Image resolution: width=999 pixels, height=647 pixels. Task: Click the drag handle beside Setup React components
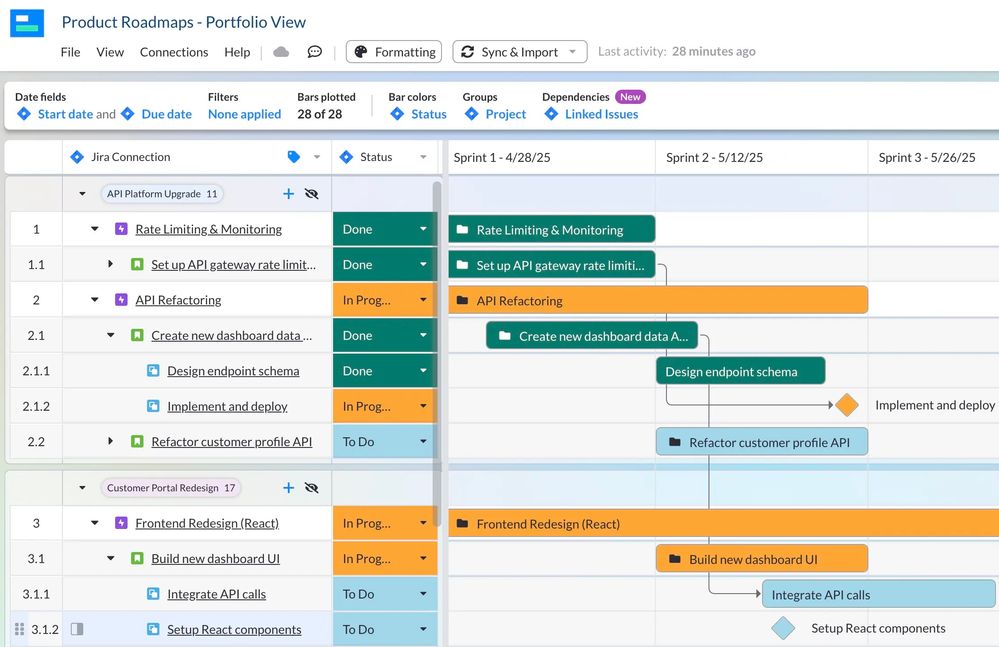point(18,629)
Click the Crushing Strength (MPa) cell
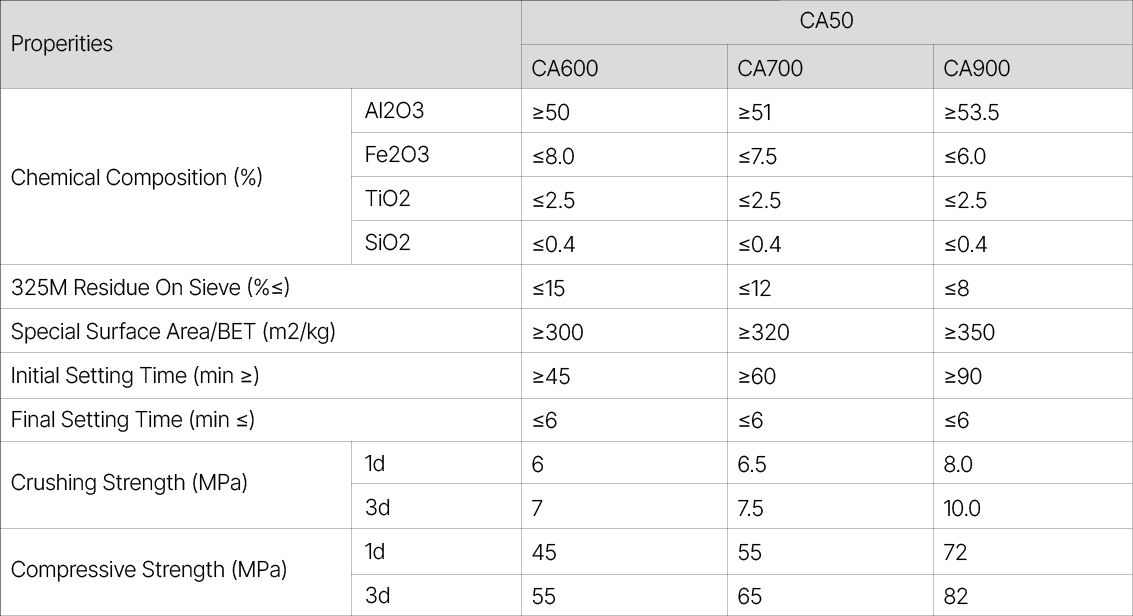The width and height of the screenshot is (1133, 616). 129,483
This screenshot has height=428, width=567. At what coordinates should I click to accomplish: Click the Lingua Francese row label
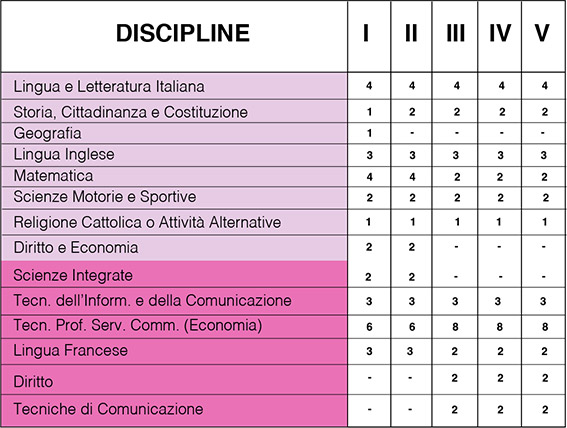click(71, 351)
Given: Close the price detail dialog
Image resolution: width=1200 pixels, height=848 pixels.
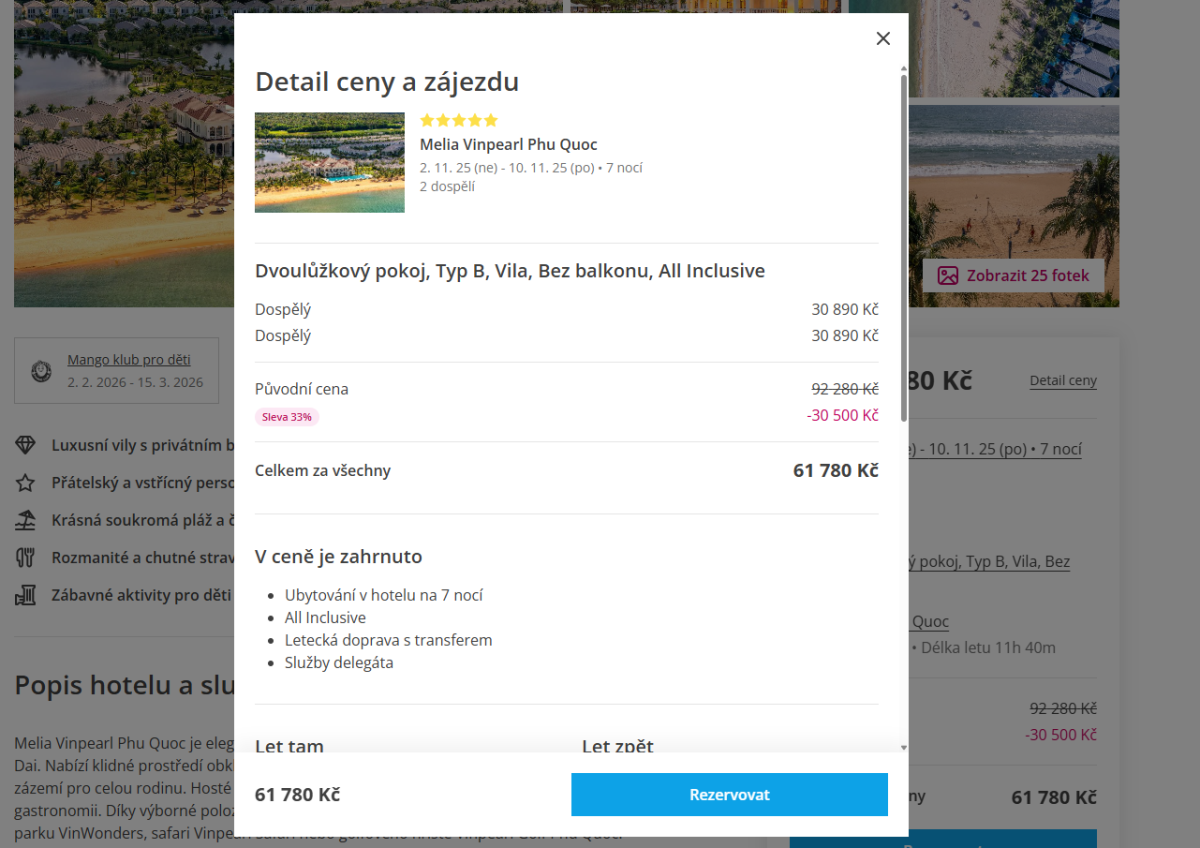Looking at the screenshot, I should coord(883,38).
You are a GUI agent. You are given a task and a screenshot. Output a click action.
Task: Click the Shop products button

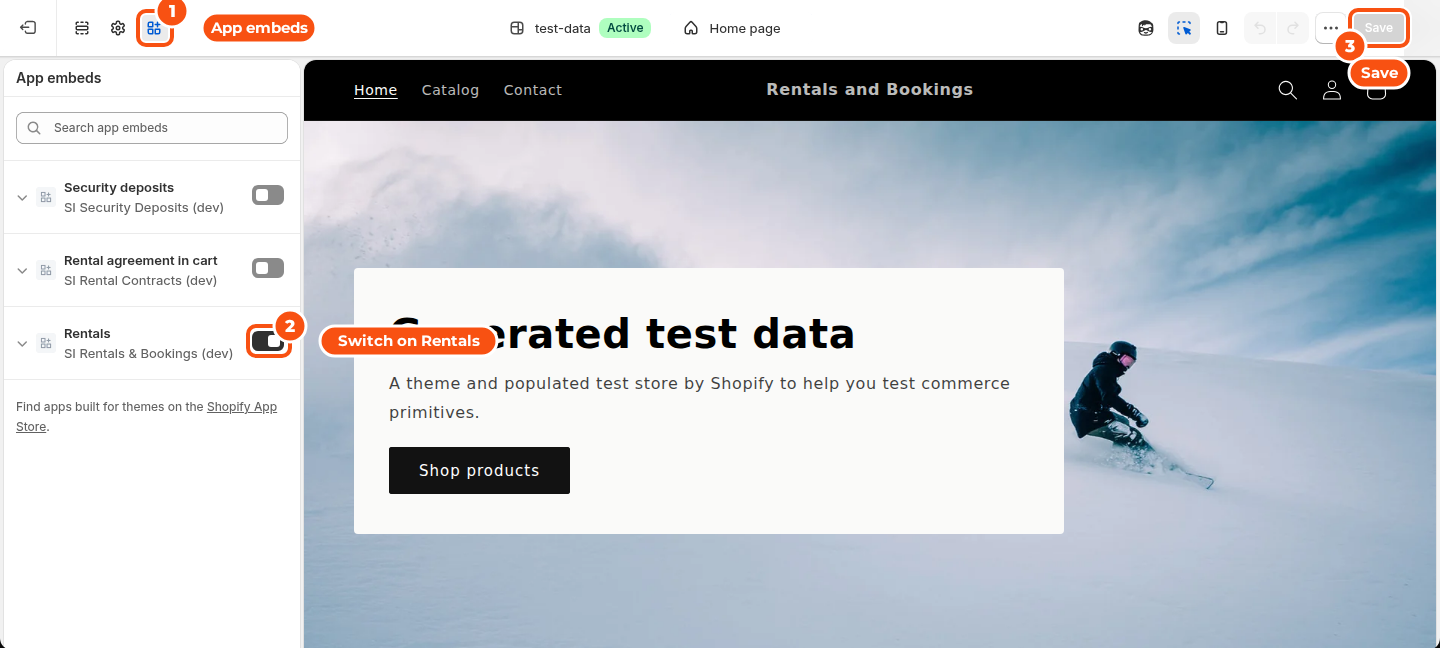point(479,470)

PROBLEM STATEMENT: Give the records again without a single change, and exclude the pictures.

OUTPUT FOR THIS TASK:
Image resolution: width=999 pixels, height=647 pixels. Task: Click the drag handle beside Setup React components
point(18,629)
Click the Crushing Strength (MPa) cell
The width and height of the screenshot is (1133, 616). 129,483
This screenshot has height=428, width=567. At what coordinates should I click to accomplish: Click the Lingua Francese row label
click(71, 351)
Given: Close the price detail dialog
Image resolution: width=1200 pixels, height=848 pixels.
Looking at the screenshot, I should coord(883,38).
You are a GUI agent. You are given a task and a screenshot. Output a click action.
Task: Click the Shop products button

point(479,470)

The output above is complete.